To do: Pick up the album review where it ends and continue it from its last sentence.

Page extract:
---------------

In fact the goosebumps on my body work overtime as soon as I put By The Grace of Rock n’Roll into my portable device and press play. Red Starman – yes, there really is one – Kristian Hermanson has the sort of over the top vocal chops most singers would kill for – he could easily take over from Paul Stanley should the great man follow through with his threat of replacing himself in Kiss with faceless musicians and carrying on the brand forever – whilst guitarist Purple Starman (Andreas Lindgren) is an effortless guitar hero, at home equally with the slinky, funky, seventies-flavoured hard rock of Black Thunder White Lightning as he is on sleek, more modern-sounding melodic rockers like Kisses of An Enemy.

---------------

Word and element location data
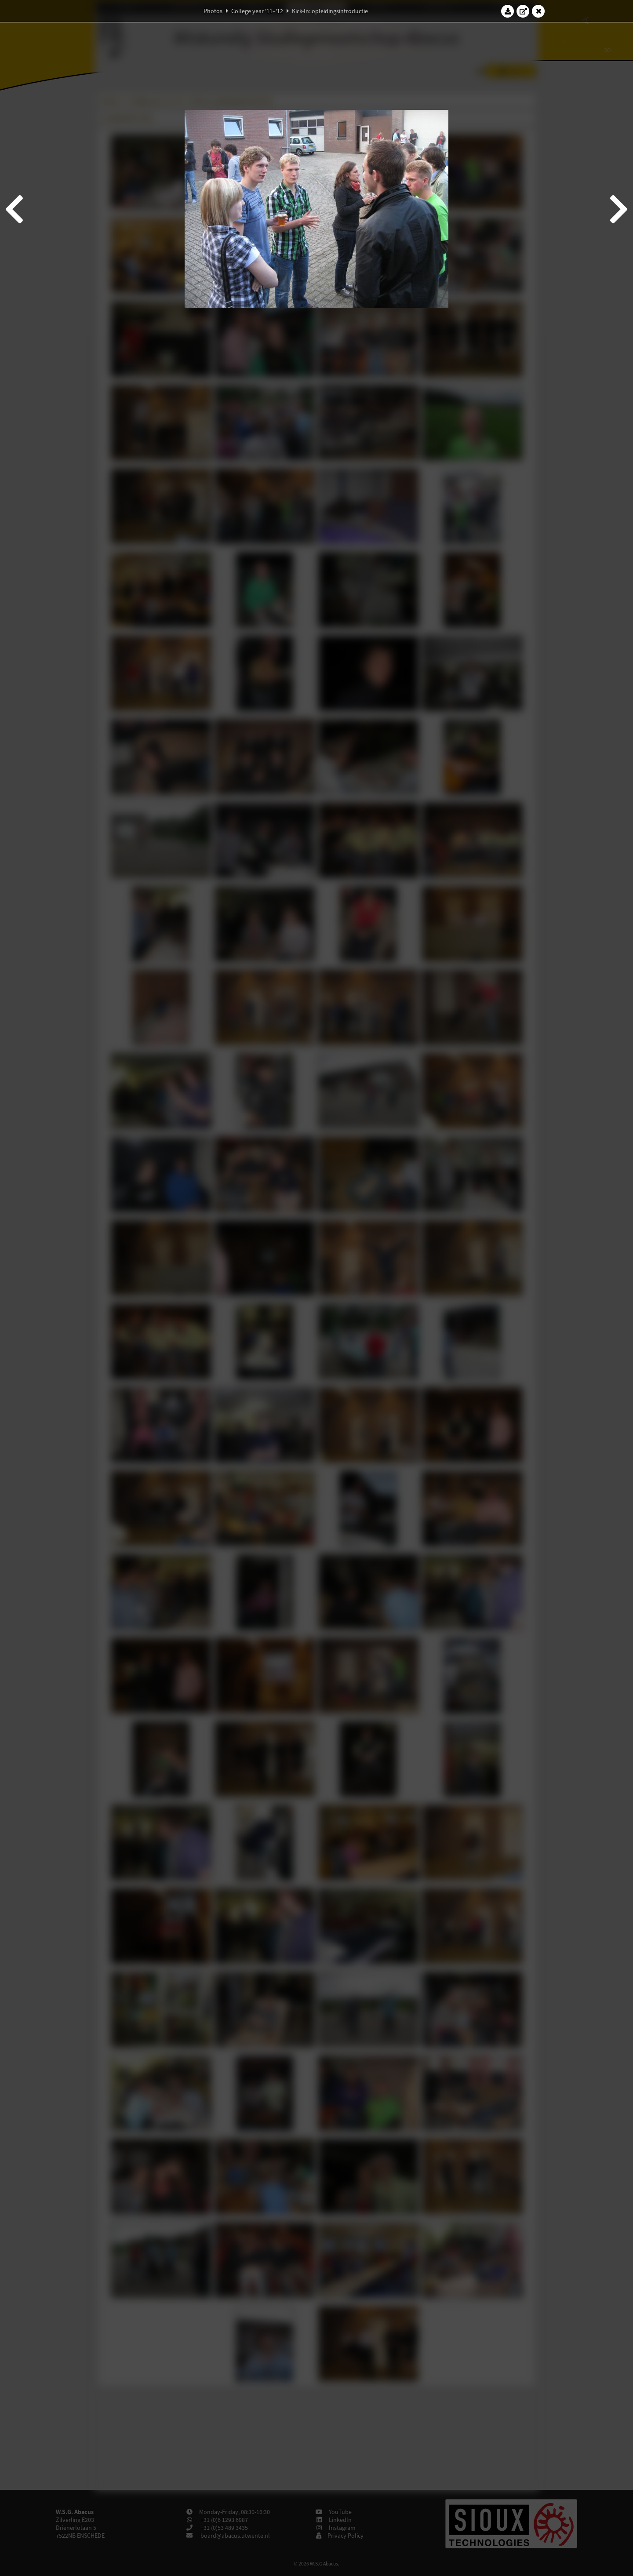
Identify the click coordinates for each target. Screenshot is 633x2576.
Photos (213, 11)
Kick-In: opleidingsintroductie (330, 11)
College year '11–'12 (257, 11)
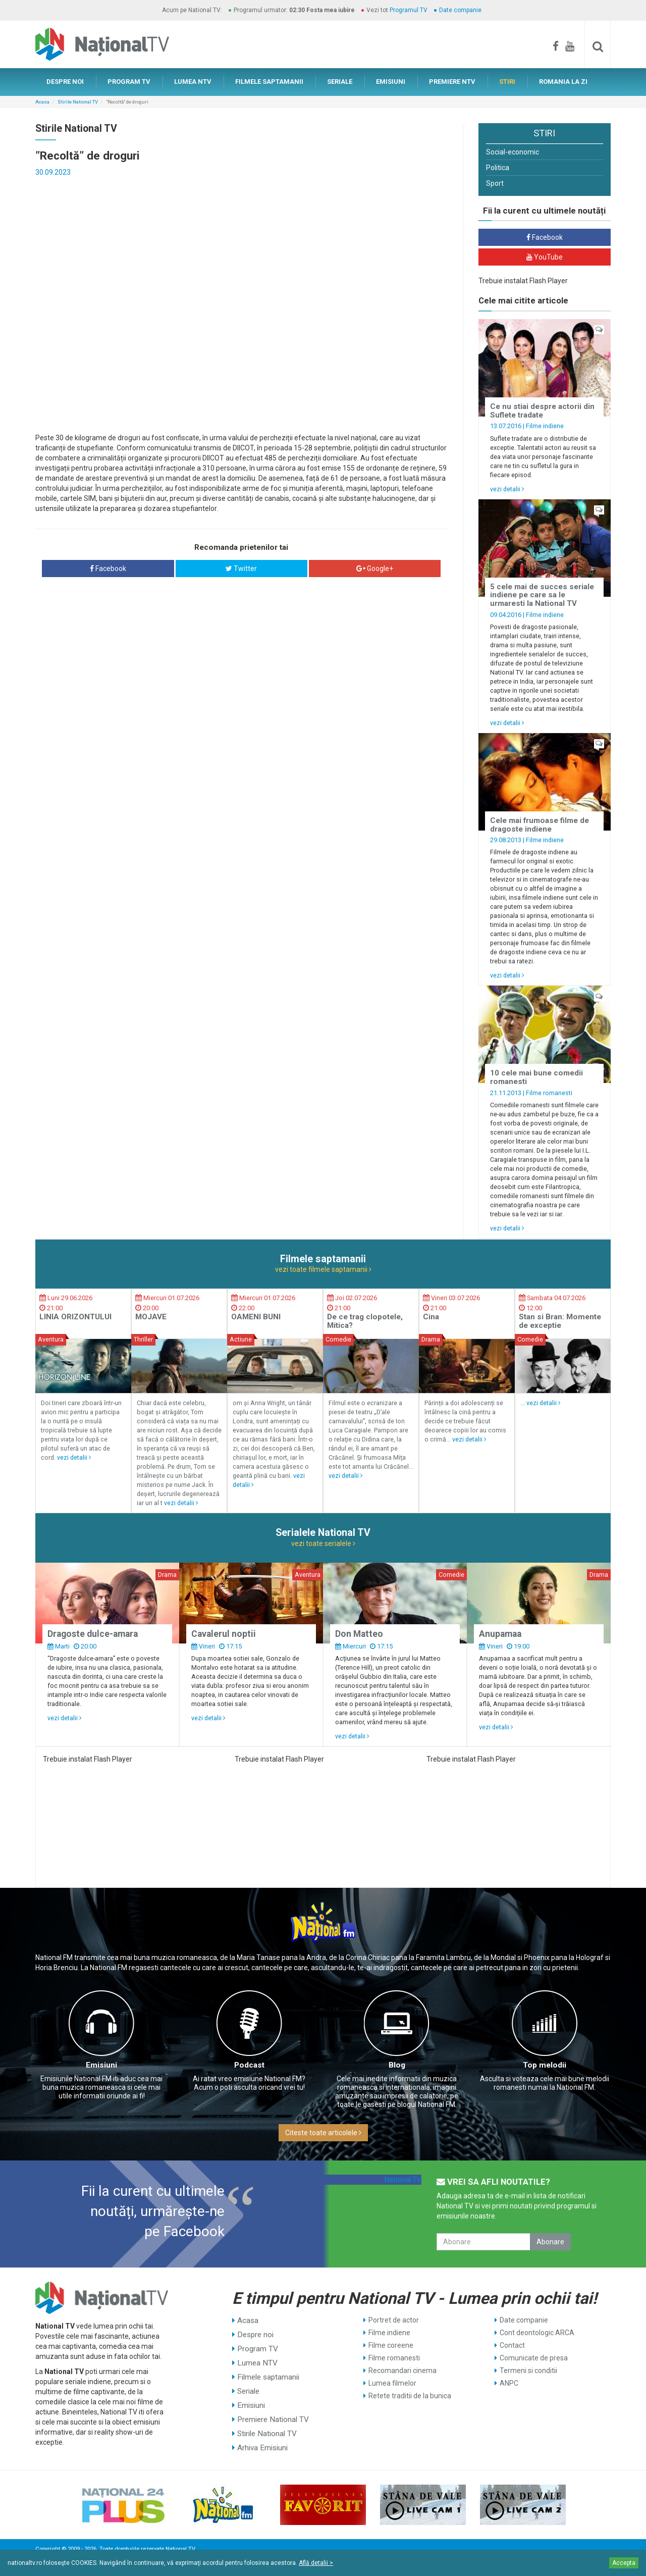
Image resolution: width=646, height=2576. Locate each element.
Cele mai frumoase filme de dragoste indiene (539, 825)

---------------

Exercise result:
The lurching Immigrant Song tribute Pleasuredome isn’t quite so enjoyable, and indeed the second half of the album is merely ‘spectacular’ rather than ‘pan-galactic’, although the Dio-era Rainbow classicism of Hotter Than Fire is rather exciting – especially Purple Starman’s guitar overload – but the fact remains that the levels of quality here far surpass what many bands can only dream of, let alone attain. Should they ditch the costume n’panstick? I think so, though I suspect I’m in the minority. But frankly, if they can keep churning out albums as good as By The Grace of Rock n’Roll, who cares?

By The Grace Of Rock n’Roll releases on March 12th.